• TASK REQUIREMENTS:
• 1. From the blog post on living with mental illness, extract the passage starting with "I still think" and going on through "and healthy eating.".
• 2. In the blog post on living with mental illness, why did the writer start eating again after restricting food? Answer in one to three sentences.
• 3. In the blog post on living with mental illness, what does the writer's dad want to talk about tomorrow?

(DOCUMENT SECTION)

Trigger warning: Self harm scar pics, mental illness discussion, eating disorders, general depressing shit really.
I am pretty out and proud about the fact I have a mental illness diagnosis. The validity of that diagnosis, I could debate for days, but as things stand, I have Borderline and Depressive Personality Disorders. I also have hella social anxiety or you could call it Avoidant Personality Disorder, I don’t know. The whole diagnosis thing is fuzzy and vague and controversial.
What I do know though, is that I fucking struggle. I’m guessing/hoping that most people don’t have all the fucked up thought processes, bad habits, and maladaptive coping mechanisms I do. If you do though, props to you for making it this far while putting up with this bullshit.
I used to self harm. In my teen years, I made a good mess. It was the only way I could figure out to calm the overwhelming negative emotions that overtook me.
I stopped self harming. I had some therapy, but mostly I did it by myself. Because I found that starving was better.
When it came to the eating disorder, the therapy was more important. I had weekly appointments with a mental health nurse who seemed real cool. It seemed like she actually understood me. She was pretty young and generally nice. Though she told me the real disgusting truths about eating disorders. About the horrible results you can get from fucking with your body so hard. I thought I was doing OK, but one week I fucked up and lost too much weight. This nurse who I thought was my ally, threatened to send me to hospital, get me sectioned where ‘they could do what they wanted to me’, and I caved. I ate and ate and never looked back. I ate myself into an amazing bulimia. The cure was worse than the disease. But I quit that as well, with no help from anyone. Except maybe my mum. My mum is the unsung hero in all this bullshit.
I don’t cut or burn or poison myself anymore. I don’t starve or purge. I don’t attempt suicide.
I still think about this shit, but… I don’t do it. I just make myself not do it. Every single day for years I have thought about hurting myself and I haven’t done it. Suicidal thoughts haunt me against my will. The reason I can’t think clearly is probably because I am suffering decision fatigue after 90 times a day deciding to not die.
I know that people wonder why I haven’t done better with my life, why I haven’t achieved more. Well, sometimes just fighting myself for the right to stay alive is a full time job. I know nobody will pay me, but that’s the harsh truth. Mental illness has a real impact on my life, and it isn’t something that can be cured by exercise and healthy eating.
Believe me, I tried. Vodka works better. My official therapy starts at the beginning of next year, and a large part of it is teaching coping mechanisms that aren’t massively self destructive. I’ve written about it before, Dialectical Behavioural Therapy, and I do have real hope that this will give me a real chance.
Until then, leave me the fuck alone.
(This post prompted by my dad deciding that we need to have a talk tomorrow about my ‘future career’ and my ‘habits and lifestyle’. My career is writing this blog, and my habits and lifestyle are ‘not committing suicide’. Is that not sufficient? Can I not even have peace until January?)

(End DOCUMENT SECTION)
(DATA)

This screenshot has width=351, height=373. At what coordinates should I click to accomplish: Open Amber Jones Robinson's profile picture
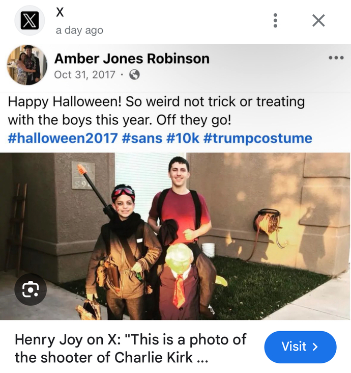point(27,65)
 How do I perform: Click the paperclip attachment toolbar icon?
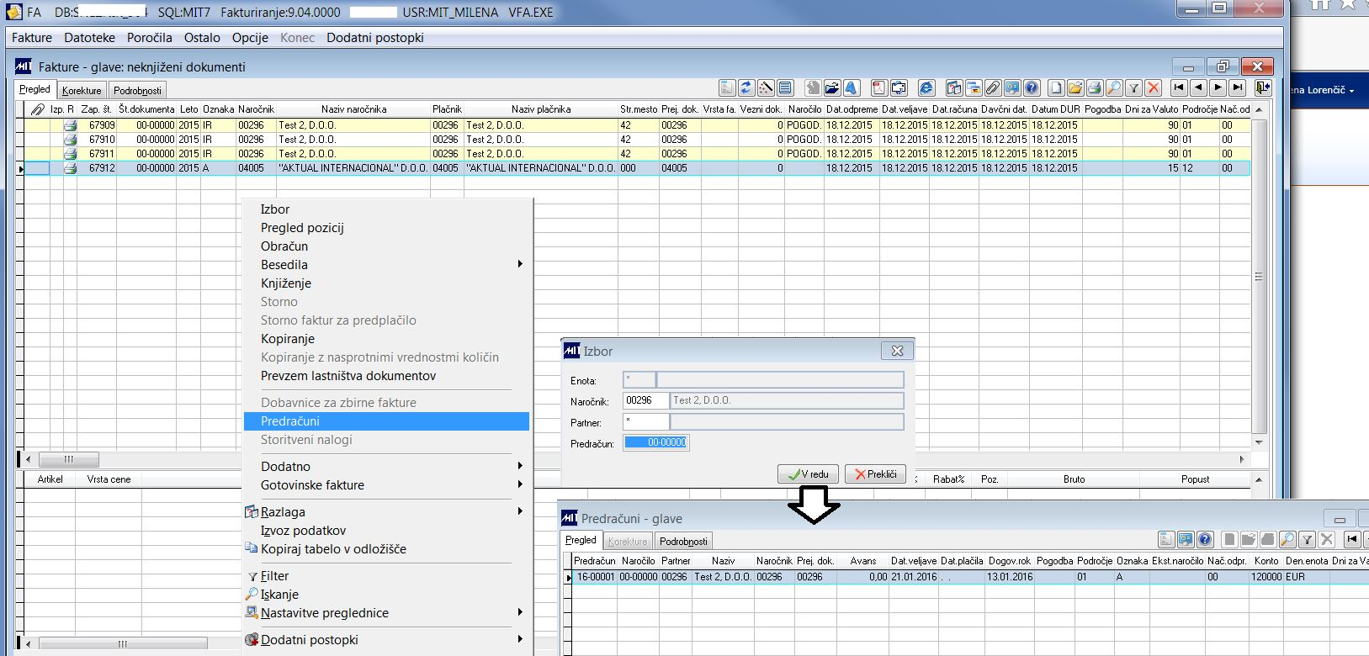993,88
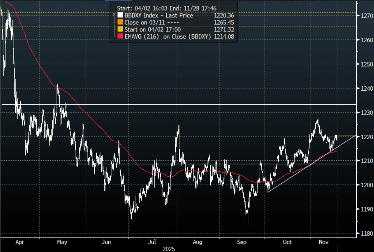Click the Jul label on the time axis
374x252 pixels.
152,242
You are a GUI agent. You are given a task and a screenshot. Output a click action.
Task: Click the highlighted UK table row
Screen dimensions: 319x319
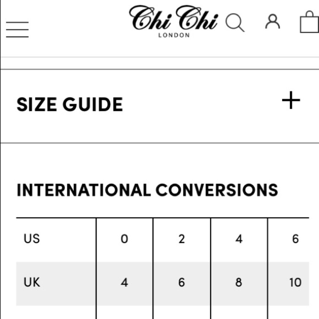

(End DATA)

• RESPONSES IN ORDER:
• 1.
I still think about this shit, but… I don’t do it. I just make myself not do it. Every single day for years I have thought about hurting myself and I haven’t done it. Suicidal thoughts haunt me against my will. The reason I can’t think clearly is probably because I am suffering decision fatigue after 90 times a day deciding to not die.
I know that people wonder why I haven’t done better with my life, why I haven’t achieved more. Well, sometimes just fighting myself for the right to stay alive is a full time job. I know nobody will pay me, but that’s the harsh truth. Mental illness has a real impact on my life, and it isn’t something that can be cured by exercise and healthy eating.

• 2. The mental health nurse threatened to send the writer to hospital and have them sectioned, where "they could do what they wanted." Faced with that threat, the writer caved and began eating.

• 3. The writer's "future career" and "habits and lifestyle."